If you've had surgery for a single-ventricle defect, you can live a relatively normal life. However, your ability to exercise vigorously is usually reduced.

Several basic types of problems are most common in this group of people. These problems may relate to the person's age at the time of the operation and the type of surgery done. Potential problems include:

  1. Rhythm problems, generally fast heart rate (tachycardia, supraventricular tachycardia, atrial flutter) or slow heart rate.
  2. Fluid retention, particularly in the abdomen and lower extremities. Some adults may develop varicose veins after the operation.
  3. Greater risk of weakening and failing heart muscle when there's only one ventricle.
  4. Blood clots inside the heart that may require anticoagulation therapy.

Ongoing Care

What will I need in the future?

Single-ventricle defects are among the most complex congenital heart problems. If you have this defect, you'll need regular checkups by cardiologists with expertise in adult congenital heart disease as well as ongoing care all your life. You should also consult a cardiologist with expertise in care of adult congenital heart disease if you're undergoing any type of non-heart surgery or invasive procedure.

Medical

Many people with single-ventricle defects require daily or multiple medications. This care is best given by a cardiologist who's very familiar with the anatomical complexities and complications that these patients have. This requires the expertise of a cardiologist trained in congenital heart disease.

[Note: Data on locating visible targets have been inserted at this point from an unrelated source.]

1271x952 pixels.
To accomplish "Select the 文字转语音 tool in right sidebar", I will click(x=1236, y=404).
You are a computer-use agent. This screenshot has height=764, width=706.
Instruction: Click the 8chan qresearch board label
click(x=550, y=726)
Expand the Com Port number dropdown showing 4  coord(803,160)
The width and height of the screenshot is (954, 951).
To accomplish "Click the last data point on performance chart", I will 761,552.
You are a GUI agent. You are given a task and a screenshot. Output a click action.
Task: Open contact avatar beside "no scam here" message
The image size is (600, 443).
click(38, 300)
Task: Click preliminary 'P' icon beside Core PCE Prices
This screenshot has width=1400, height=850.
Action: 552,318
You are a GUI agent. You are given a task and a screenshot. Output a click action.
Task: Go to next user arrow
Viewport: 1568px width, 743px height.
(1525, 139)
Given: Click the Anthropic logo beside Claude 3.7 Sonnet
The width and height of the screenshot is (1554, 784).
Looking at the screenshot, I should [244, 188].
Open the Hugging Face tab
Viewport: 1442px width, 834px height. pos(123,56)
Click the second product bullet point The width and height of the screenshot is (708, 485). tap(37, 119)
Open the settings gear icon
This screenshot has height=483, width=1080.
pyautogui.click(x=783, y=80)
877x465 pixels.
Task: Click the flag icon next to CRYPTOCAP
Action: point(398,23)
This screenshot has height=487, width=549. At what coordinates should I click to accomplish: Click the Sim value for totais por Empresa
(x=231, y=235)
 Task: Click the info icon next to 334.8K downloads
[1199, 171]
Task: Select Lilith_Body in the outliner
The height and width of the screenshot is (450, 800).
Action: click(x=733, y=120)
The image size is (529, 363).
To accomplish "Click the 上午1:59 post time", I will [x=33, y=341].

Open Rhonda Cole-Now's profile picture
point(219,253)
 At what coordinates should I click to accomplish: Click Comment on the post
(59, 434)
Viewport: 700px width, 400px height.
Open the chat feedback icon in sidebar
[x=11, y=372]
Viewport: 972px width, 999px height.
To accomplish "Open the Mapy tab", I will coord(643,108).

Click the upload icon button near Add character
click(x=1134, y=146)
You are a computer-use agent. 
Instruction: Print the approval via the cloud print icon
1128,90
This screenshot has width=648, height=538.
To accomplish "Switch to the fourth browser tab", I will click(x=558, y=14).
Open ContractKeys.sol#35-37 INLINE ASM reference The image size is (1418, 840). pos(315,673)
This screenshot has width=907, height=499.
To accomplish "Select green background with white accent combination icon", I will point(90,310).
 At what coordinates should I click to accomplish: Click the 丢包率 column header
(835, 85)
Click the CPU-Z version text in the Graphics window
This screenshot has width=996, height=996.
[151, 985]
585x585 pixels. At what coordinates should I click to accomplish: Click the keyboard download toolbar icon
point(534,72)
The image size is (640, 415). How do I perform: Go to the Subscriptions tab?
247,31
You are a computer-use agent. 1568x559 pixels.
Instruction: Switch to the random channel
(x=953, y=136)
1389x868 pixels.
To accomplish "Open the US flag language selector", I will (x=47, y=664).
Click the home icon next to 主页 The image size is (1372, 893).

You will need at least yearly checkups to monitor your health. This may mean that you require such tests as an electrocardiogram (ECG), echocardiogram (ultrasound of the heart, including transesophageal echocardiograms), cardiac catheterization, Holter and arrhythmia event monitoring, and exercise stress-testing.

Activity Restrictions

You may need to limit your activity, particularly competitive sports. If you have decreased heart function or rhythm disturbances, you may need to limit your activity more. See the Physical Activity section for more information. Your cardiologist will help you determine if you must limit your activities.

Endocarditis Prevention

Antibiotics to prevent endocarditis are needed before certain dental procedures. See the section on Endocarditis for more information.

Pregnancy

Some women who have had a Fontan-type operation can conceive and safely carry a pregnancy to term. The risk increases if the heart muscle is weak, if there is obstruction or clot in the Fontan connection or if there are arrhythmias. If you want to become pregnant, it's important to talk to your cardiologist before conception to find out the risks of pregnancy. It's also important to have a high- risk obstetrician who is experienced in caring for patients with congenital heart defects during pregnancy and delivery. See the section on Pregnancy for more information.

Will You Need More Surgery?

Most single ventricle surgeries are performed in the first two to four years of life and don't require more surgery. If you have any of the complications noted above, you may need to have prior surgical procedures revised. Additional interventions may include closing holes, pacemakers, or repair or replacement of leaky valves. In rare cases, a heart transplant may be considered. Your doctor will explain these possibilities, because each single ventricle has unique features.